According to him, some residents became agitated on Monday after a young man from the village was arrested. He refuted claims that members of the Guyana Defence Force (GDF) attempted to arrest a 12-year-old boy that day.
The boy's mother was arrested at a joint army/police roadblock at Good Hope, East Coast Demerara, early Monday morning, while travelling in the same car as a wanted man. The army official told Stabroek News that after the woman, the wanted man and the taxi driver were taken into custody Monday morning, a number of soldiers went to the woman's Webster Avenue home to conduct further investigations.
"We got information that the house was linked to [the wanted man's] operation," the army official said. According to him, the woman's nephew was arrested after he refused to cooperate with the soldiers. Up to press time last night, the woman, her nephew, the wanted man and the taxi driver were still in custody.
In a release yesterday, the police said that at about 13:00 hrs, a group of persons, mainly young men and women, assembled on the Railway Embankment, between Buxton Sideline Dam and Friendship, and set various objects ablaze along the road. According to the release, military personnel on patrol extinguished the fires and cleared the debris, which were, on two other occasions, reportedly thrown back on the road and set on fire. These fires were still burning when Stabroek News visited the area after 15:00 hrs yesterday.
The army contended that there were people on the lookout, and after the patrols would have passed, they would "come out and do their mischief." Stabroek News understands that the only way the blocking of the roads could be controlled is if the army establishes static patrols.
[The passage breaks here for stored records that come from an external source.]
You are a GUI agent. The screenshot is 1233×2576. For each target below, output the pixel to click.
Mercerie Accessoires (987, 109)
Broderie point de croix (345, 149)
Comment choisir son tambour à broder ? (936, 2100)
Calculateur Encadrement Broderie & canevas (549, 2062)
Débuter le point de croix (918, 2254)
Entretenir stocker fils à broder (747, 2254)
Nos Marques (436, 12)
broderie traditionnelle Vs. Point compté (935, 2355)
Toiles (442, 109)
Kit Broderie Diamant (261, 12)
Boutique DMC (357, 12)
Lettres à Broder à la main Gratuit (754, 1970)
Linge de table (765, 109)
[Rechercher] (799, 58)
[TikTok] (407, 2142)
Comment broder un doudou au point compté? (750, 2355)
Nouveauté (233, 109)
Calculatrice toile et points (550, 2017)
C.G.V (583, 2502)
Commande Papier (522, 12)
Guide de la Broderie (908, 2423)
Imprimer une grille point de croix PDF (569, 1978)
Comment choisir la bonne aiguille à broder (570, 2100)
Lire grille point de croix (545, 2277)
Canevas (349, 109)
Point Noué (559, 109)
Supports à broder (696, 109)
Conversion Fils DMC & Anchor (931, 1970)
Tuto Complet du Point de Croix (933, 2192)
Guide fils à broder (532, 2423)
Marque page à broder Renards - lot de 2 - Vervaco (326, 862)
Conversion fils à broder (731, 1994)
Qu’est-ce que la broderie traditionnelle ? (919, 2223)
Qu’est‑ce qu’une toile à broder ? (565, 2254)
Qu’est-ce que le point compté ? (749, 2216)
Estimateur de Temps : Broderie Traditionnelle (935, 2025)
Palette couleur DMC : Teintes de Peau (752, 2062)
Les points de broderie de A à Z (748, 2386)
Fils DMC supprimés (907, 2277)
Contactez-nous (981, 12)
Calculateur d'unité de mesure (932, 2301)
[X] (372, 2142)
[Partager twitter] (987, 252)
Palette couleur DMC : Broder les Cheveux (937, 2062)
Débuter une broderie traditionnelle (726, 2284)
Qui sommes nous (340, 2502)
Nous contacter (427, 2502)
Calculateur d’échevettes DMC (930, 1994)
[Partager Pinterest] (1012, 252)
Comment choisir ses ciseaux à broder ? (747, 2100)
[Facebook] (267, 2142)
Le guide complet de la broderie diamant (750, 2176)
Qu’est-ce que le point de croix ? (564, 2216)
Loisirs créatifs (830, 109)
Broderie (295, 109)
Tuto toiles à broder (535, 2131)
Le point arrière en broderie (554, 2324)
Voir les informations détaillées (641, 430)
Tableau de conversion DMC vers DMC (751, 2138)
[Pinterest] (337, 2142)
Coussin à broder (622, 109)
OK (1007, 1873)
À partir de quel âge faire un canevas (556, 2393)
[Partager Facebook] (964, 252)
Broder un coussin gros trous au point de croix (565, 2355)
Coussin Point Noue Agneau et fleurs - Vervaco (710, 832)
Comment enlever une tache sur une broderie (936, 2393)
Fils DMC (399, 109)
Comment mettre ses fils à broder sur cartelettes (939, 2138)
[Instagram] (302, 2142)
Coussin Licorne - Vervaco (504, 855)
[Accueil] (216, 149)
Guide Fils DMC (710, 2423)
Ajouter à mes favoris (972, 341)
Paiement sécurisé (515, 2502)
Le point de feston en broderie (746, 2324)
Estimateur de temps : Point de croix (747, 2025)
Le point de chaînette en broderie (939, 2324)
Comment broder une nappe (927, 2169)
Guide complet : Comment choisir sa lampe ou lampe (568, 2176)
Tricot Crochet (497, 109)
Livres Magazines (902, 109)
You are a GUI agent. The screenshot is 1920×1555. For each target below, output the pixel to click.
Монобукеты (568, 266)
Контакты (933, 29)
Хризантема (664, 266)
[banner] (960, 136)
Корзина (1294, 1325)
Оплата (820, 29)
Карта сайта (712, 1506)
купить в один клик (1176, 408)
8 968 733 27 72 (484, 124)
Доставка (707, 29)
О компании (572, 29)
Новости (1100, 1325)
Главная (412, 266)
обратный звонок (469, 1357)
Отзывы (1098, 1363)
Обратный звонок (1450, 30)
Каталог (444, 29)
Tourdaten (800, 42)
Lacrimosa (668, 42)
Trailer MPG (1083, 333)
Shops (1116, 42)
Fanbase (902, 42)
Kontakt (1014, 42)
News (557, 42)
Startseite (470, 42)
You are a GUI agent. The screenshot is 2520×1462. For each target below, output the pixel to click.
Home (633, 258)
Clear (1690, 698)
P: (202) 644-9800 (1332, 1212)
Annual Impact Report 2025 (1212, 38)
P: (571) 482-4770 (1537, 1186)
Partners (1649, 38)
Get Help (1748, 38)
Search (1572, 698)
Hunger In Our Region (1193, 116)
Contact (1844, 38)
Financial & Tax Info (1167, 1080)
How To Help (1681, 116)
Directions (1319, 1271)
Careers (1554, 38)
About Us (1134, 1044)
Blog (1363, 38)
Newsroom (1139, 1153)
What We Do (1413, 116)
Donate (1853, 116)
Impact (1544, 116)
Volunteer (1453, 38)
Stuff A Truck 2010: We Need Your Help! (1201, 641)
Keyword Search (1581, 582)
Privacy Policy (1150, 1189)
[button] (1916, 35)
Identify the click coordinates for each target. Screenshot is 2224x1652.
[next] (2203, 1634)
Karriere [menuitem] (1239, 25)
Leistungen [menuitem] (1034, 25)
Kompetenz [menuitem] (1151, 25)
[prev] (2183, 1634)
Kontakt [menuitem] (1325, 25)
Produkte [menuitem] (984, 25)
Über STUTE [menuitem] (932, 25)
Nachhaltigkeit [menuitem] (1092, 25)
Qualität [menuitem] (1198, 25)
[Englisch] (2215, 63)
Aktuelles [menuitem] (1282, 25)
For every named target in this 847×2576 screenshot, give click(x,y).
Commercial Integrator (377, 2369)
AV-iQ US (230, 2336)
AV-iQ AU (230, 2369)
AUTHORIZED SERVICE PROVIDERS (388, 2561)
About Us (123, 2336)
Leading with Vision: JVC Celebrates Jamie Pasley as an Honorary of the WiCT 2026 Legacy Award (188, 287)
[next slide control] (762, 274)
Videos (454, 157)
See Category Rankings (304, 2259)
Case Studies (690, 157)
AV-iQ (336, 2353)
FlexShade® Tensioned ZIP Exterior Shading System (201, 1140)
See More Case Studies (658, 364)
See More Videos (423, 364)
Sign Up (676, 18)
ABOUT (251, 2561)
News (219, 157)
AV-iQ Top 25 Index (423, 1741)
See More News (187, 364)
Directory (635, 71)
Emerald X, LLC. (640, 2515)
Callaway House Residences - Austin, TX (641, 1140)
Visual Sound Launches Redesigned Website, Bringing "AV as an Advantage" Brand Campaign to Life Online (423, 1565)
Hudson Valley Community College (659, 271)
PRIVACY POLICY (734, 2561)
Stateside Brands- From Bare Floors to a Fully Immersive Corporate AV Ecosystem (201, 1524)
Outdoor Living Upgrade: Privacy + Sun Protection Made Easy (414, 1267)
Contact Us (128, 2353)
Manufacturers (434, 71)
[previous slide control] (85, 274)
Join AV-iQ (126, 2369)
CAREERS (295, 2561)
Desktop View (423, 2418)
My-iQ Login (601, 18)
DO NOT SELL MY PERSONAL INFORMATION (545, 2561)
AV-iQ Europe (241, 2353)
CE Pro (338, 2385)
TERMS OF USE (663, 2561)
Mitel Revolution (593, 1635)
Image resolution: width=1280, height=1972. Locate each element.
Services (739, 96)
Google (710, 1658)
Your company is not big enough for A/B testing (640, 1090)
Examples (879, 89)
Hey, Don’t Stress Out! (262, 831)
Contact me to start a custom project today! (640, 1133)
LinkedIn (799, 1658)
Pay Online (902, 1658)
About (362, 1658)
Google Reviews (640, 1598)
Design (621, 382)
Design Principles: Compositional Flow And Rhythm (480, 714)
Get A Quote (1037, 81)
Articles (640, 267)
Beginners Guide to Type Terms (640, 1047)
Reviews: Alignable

The police release also stated that at about 14:40 hrs, "persons threw lit coconut branches onto the Buxton Public Road at the junction of Company Road. However, an alert police patrol quickly removed the branches preventing obstruction to vehicular traffic."
As a result, vehicular traffic was diverted from the Railway Embankment, onto the main road, between Strathspey and Annandale. "The area is relatively quiet with patrols being maintained on the main road and the embankment," the police said at 17:04 hrs.
Acting Commissioner of Police, Floyd McDonald again appealed to residents of Buxton to "allow peace to prevail and to abide by the laws of the country."
Meanwhile, in an earlier release, the police said they were conducting investigations "into several deplorable criminal acts" which occurred on Monday in the Buxton/Friendship area. The police said the residents were reacting to the arrest of a man, "who had forced his way through a military cordon."
In the first incident, the police said, at about 18:10 hrs, the driver of a mini-bus was robbed of $45,000 cash and a cellular phone after he was forced to stop on the Buxton Public Road by the objects that were placed across the road.
"After robbing the driver of the bus, [a] group of persons then pushed the vehicle into a nearby trench and set it on fire... Then at about 22:50 hrs, a 51-year-old resident of Cove and John, [another East Coast Demerara village east of Buxton] was driving his minibus along the Friendship Public Road when he was attacked by two men who threw gasoline into his bus and set it alight after he stopped to pick up passengers," the release stated.
The police said the passengers quickly disembarked and helped put out the flames. No one was injured and the bus was not badly damaged, the police said.
The third incident reportedly occurred close to midnight. The police said an Enmore resident was beaten and robbed of his car and a wristwatch by five men armed with guns. That man, too, was reportedly forced to stop because of a large fire in the centre of the Friendship Public Road. The car was later recovered in the vicinity of the Church of God Road at Buxton, minus the battery and ignition keys.